Along with recent notorious data security breaches AI today is probably the most controversial, yet most cherished subject in tech: it is looked upon as either blessing by the likes of Mark Zuckerberg, or being cursed and questioned by Elon Musk and Steven Hawking. Interestingly, those who are raising those concerns, are not really feared about robots taking over and massacring the humanity in ‘Terminator 2: Judgement Day’ best tradition. What the AI-opponents are really worried about lies a bit deeper down: raising awareness of responsible deployment of AI in the era of machine learning algorithms and software becoming mass available. Securing unbiased AI that is not affected by human prejudice about race or gender has long been discussed by researchers. But is there any solid grounding for this fuss in the first place?
AI is trained with big data that human developers put into it. Simply, if artificial intelligence is trained with biased data, it is doomed to make biased decisions. For example, deploying AI-search algorithm in an online recruitment search service recently showed that it put male candidates higher than female one in the search results! Another instance is one of those chat-bots that are created by dozens for a number of purposes, like ‘Tay’ — originally created for innocent chit-chats, it became a racist — if not fascist — monster sprawling out offensive comments in less than 24 hours! Remember, AI is learning from whatever we, humans, throw down to it. And it is learning very fast. With this kind of software powered by machine learning algorithms becoming increasingly accessible, there’s a growing risk of biased AI pertaining into mainstream software, thus promoting discrimination. Google, for instance, has already rolled out an open-source machine-learning software library now free for anyone to use. Turns out, the so-called algorithmic bias with AI manifesting exact same biases as humans, might be becoming more prominent in everyday decisions that humans make.
Is there any way to somehow fight this algorithmic bias? Well, it’s a logical leap to suggest that since AI is fed with data, altering the data itself might be of help. Huge amount of data is needed to train one AI-algorithm. But where do developers turn to for this filtered unbiased data? Is it for free and who really owns it? Facebook data privacy scandal and subsequent refusal to comply with EU Data Protection Directive worldwide only confirms the fact that a tech-giant hold on to the right to dispose of users’ data at its own discretion. Isn’t it also because they are not only monetizing on data, but need it desperately to maintain the development of their AI? Data today is new oil really: tech-giants are not giving it away despite raising concerns and calls for giving users their personal data back among tech-community. But is it even possible to gather unbiased data to train unbiased AI in the first place?
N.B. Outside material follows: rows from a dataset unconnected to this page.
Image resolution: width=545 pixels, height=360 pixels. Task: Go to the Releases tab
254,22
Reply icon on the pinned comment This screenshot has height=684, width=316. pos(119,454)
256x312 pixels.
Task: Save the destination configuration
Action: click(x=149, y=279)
Introducing AI to platforms and services the very essence of which is providing authentic and unprejudiced opinion is to face even more challenges. The whole point of deploying AI on opinion-driven markets is its capability to identify and exclude biased opinions. We’re having some sort of a catch-22 situation here: technology created to overcome the bias, is running the risk of becoming biased itself. Speaking of online reviews market and scoring industry, review platforms like yelp.com have long been a place to share valued opinions being a driving force for businesses to gather customer feedback. But as we all know those platforms over time started to lose credibility, since they had a bunch of common issues. Geared up with AI to fight bias and lies new generation of scoring platforms are emerging. But what if AI itself is becoming biased? Where do we get enough data to train AI adequate analysis of opinion’s authenticity? Should developers use existing Yelp-generated reviews bankl? In cases where AI is working with vast amounts existing data in the endless sea of online information, countering bias becomes much more difficult. It looks like those aspiring to come up with an AI filtering mechanism, first need to accumulate their own ‘quality’ data pack. Product owners and designers should be very aware of those risks when deploying AI to any type of systems. It is the duty of machine learning engineers to come up with safer developer tools suggesting a better way to design algorithms that don’t discriminate on gender, race, and other attributes. All of these concerns are specifically applied to the industries depending on AI as their last resort of authenticity.
There are some startups pioneering online reviews market that are taking a more conscious approach towards AI. Developers at Revain claim that they are not relying on Google and Yelp data to train their IBM Watson AI. Instead, they are seeking to gather as much data as possible out of reviews that users write on a newly launched v0.6 of Revain dashboard. For now, AI has been integrated into the platform’s architecture, yet it is not interfering with core platform functions. A larger amount of reviews is needed to ‘feed’ the AI to further analyze the end result and compare it with a human unbiased opinion. Upon doing so, the AI opinion is edited by a human and again the data is put back to AI algorithm. Ultimately, the authenticity is achieved by the operation method where reviews fragments are processed both by machines and manually and then are saved to blockchain.
Adopting high level of responsibility when creating AI and setting building an unbiased AI as an ultimate goal is absolutely essential not only to researchers, but also to those who are in fact bringing those algorithms to mass market — business leaders and media influencers. Algorithmic bias can not only lead to the spread of human biases, but the amplification of it! Sadly, most of humans are not yet aware of software bias and tend to blindly trust AI judgement.